Impôts : la facture

le 11/02/2010 L'AGEFI Hebdo

Avec le projet de budget pour 2011, la Maison-Blanche a présenté aux contribuables fortunés la facture de la crise pour les dix ans à venir. Une contribution supplémentaire de 970 milliards de dollars avec comme fait marquant la non-reconduction des réductions d’impôts de l’administration Bush de la belle époque où le budget américain dégageait un excédent. Les deux tranches d’imposition les plus élevées vont voir leurs taux passer à 36 % et 39,6 % contre 33 % et 35 % jusqu’ici.
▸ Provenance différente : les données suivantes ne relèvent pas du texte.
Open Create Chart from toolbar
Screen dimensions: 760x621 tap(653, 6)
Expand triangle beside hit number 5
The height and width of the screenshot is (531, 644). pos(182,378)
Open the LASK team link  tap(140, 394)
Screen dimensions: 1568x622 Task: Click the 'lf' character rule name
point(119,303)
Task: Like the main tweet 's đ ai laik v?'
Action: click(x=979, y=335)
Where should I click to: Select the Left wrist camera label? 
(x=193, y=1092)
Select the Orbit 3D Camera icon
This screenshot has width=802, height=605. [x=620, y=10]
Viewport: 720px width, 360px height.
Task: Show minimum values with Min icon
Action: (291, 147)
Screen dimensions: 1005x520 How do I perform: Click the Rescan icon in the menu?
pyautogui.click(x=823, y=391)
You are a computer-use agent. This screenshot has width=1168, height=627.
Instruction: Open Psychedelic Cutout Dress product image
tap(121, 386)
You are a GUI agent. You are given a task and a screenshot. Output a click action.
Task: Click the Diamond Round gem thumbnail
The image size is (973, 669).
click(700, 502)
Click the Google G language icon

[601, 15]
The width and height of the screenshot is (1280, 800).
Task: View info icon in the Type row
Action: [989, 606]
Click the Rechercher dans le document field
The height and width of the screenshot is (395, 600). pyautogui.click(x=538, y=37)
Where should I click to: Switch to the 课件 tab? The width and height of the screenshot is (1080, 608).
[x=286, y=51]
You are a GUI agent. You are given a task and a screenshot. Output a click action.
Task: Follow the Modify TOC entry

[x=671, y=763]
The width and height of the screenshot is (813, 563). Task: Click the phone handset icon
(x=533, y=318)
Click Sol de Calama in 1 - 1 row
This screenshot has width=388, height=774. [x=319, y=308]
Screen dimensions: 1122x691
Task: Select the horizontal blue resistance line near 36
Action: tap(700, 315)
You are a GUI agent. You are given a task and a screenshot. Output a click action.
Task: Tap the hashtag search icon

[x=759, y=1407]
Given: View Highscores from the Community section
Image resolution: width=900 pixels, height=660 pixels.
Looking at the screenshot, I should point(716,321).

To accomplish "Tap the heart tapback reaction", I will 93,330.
Le taux d’imposition des dividendes et des plus-values mobilières va passer de 15 % à 20 %. Les métiers de la finance n’ont pas été oubliés. Les partners des firmes de private equity, qui jusqu’à maintenant se voyaient appliquer pour leur carried interest le traitement des plus-values mobilières, soit un taux d’imposition de 15 %, vont devoir réintégrer leurs gains dans l’impôt sur le revenu, donc au taux supérieur de 39,6 %. Cette seule mesure doit permettre de dégager 24 milliards de dollars de recettes fiscales supplémentaires. Mêmes les œuvres de charité ne seront plus désormais aussi rentables « fiscalement ».

Les déductions fiscales pour les dons et les intérêts d’emprunt immobilier seront limités à 28 % des dépenses en lieu et place du taux marginal qui était jusqu’ici de 35 %. Les temps sont durs.